Here's what I do to make my roasted tomato sauce (which is closer to a paste, really).
Select a good assortment of tomatoes and wash.
Chop roughly and put the tomatoes into a glass roasting pan - I generally use an 8 x 13" pan. I drizzle olive oil over them and then add some Italian seasonings. Some people add onions, garlic, or other herbs. Be creative - do as you like!
I set the oven to 400 F and put the pan on the middle rack for about 2 hours, turning the tomatoes with a spoon now and then, until the liquid is considerably reduced. Here's how they looked when they came out today. Keep an eye on them - you don't want the top layer browning too heavily because it will give a burnt, acrid taste to the paste.
After they are out of the oven, I let them cool for a while.
I have a stainless steel manual food mill. This was very handy when I was making a lot of tomato paste, and is great for other vegetable purees and fruit purees.
I had an electric food mill for a while but it was cantankerous and inefficient - I much prefer this manual one. Mine has 3 different sizes of metal plates for the bottom that allow different sizes of particles to pass through. I use the one with the smallest holes for tomatoes because I don't really want lots of seeds.
If you don't have a food mill, you could crush the tomatoes with a potato masher or forks, and then use a medium-mesh strainer to achieve the same end product.

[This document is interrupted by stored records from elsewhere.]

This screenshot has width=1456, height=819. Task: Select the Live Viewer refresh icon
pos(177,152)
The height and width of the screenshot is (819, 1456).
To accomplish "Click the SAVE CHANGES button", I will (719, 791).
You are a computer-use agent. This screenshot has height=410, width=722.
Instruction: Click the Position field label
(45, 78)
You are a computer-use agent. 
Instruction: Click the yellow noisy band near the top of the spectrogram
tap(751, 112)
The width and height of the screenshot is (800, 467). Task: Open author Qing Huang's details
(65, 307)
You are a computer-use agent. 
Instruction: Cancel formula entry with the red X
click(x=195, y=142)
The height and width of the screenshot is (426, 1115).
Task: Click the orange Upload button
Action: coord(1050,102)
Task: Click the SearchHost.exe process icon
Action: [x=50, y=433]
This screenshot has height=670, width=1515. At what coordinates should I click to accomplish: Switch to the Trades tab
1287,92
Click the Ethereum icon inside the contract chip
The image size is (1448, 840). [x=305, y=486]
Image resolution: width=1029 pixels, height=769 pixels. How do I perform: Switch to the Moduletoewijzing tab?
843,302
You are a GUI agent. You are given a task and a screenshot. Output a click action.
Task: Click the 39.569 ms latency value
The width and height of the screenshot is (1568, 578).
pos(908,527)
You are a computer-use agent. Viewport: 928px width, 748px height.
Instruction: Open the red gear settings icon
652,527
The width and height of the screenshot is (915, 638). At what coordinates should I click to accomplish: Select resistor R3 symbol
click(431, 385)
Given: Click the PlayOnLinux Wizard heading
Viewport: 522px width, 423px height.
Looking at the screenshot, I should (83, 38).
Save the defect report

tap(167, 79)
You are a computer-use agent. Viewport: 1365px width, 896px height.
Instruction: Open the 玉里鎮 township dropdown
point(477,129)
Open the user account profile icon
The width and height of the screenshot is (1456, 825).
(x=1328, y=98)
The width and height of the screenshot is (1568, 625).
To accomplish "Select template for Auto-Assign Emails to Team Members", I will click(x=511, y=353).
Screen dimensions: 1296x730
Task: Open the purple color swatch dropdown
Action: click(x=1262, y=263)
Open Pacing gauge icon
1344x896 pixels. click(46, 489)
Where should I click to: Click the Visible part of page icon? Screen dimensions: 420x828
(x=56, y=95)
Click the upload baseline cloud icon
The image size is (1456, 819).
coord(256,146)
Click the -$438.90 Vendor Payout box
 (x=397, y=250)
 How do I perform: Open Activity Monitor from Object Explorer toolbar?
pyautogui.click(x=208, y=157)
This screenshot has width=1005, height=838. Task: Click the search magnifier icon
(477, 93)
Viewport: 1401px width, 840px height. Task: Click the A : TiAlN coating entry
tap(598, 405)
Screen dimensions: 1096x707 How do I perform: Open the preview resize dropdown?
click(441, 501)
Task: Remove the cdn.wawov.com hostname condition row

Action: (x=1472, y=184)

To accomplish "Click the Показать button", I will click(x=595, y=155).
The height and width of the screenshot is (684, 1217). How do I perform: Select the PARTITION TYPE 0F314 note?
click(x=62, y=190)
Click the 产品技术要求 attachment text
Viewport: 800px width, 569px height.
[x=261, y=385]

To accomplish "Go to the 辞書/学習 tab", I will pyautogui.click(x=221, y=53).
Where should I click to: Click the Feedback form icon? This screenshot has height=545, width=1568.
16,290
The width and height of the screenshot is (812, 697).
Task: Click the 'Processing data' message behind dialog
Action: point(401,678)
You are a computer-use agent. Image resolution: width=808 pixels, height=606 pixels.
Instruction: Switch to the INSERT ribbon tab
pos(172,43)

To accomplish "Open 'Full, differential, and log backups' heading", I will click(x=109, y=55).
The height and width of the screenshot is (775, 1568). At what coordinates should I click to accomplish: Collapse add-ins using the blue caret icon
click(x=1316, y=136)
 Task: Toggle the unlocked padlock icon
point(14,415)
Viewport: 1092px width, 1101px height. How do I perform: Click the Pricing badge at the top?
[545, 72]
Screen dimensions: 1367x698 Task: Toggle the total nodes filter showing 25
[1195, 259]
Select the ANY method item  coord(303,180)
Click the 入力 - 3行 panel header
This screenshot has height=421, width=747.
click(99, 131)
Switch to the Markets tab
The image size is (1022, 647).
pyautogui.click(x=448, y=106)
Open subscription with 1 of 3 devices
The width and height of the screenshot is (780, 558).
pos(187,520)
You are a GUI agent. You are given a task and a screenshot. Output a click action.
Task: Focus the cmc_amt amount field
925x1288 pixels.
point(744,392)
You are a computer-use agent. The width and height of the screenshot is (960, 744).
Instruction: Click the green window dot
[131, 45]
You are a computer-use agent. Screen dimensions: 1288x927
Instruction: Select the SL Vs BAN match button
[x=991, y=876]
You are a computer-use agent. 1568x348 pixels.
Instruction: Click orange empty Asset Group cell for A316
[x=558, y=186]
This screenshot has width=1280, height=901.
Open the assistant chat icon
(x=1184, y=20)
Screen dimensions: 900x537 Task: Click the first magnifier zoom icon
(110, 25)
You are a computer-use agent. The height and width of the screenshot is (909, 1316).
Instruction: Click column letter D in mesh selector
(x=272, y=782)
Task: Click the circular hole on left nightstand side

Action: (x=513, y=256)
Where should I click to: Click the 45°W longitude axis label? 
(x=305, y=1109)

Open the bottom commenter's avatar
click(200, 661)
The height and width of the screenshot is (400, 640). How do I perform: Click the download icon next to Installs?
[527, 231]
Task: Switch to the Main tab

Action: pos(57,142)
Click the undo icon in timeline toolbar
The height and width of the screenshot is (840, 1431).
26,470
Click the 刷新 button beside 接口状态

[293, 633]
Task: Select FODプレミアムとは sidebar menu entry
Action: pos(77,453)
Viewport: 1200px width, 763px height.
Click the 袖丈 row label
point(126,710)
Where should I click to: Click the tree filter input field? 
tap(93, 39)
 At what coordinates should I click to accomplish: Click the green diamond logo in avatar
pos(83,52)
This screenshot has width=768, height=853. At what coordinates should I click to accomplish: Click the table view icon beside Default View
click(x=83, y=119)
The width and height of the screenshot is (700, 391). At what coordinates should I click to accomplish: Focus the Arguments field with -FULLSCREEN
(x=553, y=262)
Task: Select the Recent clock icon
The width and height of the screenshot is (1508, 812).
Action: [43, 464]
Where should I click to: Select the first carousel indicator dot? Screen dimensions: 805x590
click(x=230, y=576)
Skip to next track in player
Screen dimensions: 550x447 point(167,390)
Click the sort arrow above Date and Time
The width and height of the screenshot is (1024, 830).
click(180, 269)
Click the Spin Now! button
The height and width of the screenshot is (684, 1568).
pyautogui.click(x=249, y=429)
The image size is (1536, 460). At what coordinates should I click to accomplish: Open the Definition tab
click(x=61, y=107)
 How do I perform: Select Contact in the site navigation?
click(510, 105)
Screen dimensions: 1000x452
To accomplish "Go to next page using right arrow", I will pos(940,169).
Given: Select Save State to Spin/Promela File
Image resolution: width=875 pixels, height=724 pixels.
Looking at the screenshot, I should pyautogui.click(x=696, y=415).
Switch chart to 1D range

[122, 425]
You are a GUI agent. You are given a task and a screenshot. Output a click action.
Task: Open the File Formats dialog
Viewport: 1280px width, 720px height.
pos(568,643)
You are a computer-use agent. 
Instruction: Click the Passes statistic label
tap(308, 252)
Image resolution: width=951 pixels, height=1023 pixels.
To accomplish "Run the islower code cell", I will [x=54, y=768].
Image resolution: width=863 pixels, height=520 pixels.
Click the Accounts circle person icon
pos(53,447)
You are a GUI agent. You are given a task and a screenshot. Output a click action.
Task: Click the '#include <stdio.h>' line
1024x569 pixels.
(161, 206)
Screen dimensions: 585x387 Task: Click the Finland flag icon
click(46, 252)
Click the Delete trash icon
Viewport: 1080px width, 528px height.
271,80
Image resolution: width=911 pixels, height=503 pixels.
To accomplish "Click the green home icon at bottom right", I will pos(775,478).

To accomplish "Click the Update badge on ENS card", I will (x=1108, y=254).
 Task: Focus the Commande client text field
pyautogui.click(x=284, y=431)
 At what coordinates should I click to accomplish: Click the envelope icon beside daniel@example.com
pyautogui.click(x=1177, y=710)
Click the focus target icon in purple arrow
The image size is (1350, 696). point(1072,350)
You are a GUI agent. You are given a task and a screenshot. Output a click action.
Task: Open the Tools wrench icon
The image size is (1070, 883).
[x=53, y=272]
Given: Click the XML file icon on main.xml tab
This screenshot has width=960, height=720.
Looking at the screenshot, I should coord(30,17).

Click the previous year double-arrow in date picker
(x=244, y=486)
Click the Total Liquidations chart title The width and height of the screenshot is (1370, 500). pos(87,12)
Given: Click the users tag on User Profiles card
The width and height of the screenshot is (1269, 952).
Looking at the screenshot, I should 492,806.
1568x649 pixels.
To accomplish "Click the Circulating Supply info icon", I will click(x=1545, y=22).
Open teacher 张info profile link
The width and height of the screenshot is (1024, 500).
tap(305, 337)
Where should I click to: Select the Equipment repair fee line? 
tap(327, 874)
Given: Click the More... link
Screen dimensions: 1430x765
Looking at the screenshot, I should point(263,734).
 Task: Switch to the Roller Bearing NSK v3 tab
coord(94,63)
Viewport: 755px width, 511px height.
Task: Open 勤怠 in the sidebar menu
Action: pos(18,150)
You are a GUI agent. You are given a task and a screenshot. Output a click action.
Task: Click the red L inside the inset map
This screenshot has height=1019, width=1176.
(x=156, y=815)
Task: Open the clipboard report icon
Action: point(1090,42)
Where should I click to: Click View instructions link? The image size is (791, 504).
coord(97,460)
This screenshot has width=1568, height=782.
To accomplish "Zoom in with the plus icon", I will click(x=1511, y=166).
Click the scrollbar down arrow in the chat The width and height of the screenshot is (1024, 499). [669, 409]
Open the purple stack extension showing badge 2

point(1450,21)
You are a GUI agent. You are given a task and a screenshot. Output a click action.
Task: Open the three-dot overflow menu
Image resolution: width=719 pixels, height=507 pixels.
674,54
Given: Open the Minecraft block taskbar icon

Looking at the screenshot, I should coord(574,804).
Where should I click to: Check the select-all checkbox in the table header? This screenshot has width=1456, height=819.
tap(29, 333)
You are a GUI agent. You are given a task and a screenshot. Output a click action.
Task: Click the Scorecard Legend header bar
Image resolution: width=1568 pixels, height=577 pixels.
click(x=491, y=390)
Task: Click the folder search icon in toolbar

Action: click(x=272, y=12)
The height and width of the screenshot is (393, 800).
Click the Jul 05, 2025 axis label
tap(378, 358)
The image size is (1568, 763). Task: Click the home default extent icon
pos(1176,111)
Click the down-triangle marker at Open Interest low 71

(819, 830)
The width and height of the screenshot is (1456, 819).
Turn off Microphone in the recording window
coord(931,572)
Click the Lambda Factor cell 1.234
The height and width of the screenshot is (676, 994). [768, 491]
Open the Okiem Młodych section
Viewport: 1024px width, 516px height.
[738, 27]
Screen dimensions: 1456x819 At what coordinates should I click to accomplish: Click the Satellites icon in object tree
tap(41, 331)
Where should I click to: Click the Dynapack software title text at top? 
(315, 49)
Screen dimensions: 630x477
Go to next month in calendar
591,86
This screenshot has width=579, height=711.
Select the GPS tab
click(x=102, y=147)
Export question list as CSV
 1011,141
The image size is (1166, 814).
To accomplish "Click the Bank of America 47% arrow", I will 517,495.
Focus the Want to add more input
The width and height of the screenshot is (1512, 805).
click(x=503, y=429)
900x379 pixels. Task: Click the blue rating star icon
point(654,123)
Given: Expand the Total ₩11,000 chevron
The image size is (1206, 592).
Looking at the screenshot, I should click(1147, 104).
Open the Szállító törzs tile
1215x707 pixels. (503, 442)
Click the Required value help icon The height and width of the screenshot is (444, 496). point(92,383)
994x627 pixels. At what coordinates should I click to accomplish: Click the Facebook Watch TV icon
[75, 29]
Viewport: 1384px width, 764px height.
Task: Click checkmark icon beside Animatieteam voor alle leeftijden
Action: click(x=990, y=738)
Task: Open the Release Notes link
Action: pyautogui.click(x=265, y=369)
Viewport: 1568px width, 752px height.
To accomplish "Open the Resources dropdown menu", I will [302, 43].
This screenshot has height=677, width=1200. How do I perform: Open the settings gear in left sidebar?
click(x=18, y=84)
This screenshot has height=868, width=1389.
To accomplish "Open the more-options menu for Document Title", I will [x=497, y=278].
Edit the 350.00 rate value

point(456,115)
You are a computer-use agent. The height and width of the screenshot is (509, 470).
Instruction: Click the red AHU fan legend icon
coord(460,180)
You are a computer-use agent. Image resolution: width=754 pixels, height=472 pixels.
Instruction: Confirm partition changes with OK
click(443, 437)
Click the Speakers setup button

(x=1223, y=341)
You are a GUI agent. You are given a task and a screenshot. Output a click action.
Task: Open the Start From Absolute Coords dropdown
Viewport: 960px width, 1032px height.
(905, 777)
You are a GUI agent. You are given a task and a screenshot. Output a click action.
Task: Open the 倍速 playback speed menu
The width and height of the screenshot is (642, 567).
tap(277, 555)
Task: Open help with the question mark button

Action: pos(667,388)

I place the food mill over a bowl and pour in the tomato mixture.
After some elbow grease has been applied, the remainder in the food mill is just skins and seeds (which the chickens will get as a snack in the morning!)
The resulting tomato sauce can be further reduced if you wish to make it even thicker, or it can be frozen immediately. This stuff is wonderful - it is the pure essence of ripe tomato, concentrated and thickened into a dose of summer.
I freeze it in freezer bags because it makes for very efficient storage. Squeeze the air out of the bag when it is laid flat, so that the paste is almost at the top. Lay flat in the freezer to freeze, and then once frozen, the bag can be placed on its side or end in a "library" of bags. I used to make paste with red, orange, yellow, and mixes of tomatoes, so I always had many colours of paste to choose from.
It's great in winter for lasagna or other pasta dishes, soups, stews, and almost any recipe where tomato sauce or paste is used. Give it a try if you have a lot of tomatoes on hand!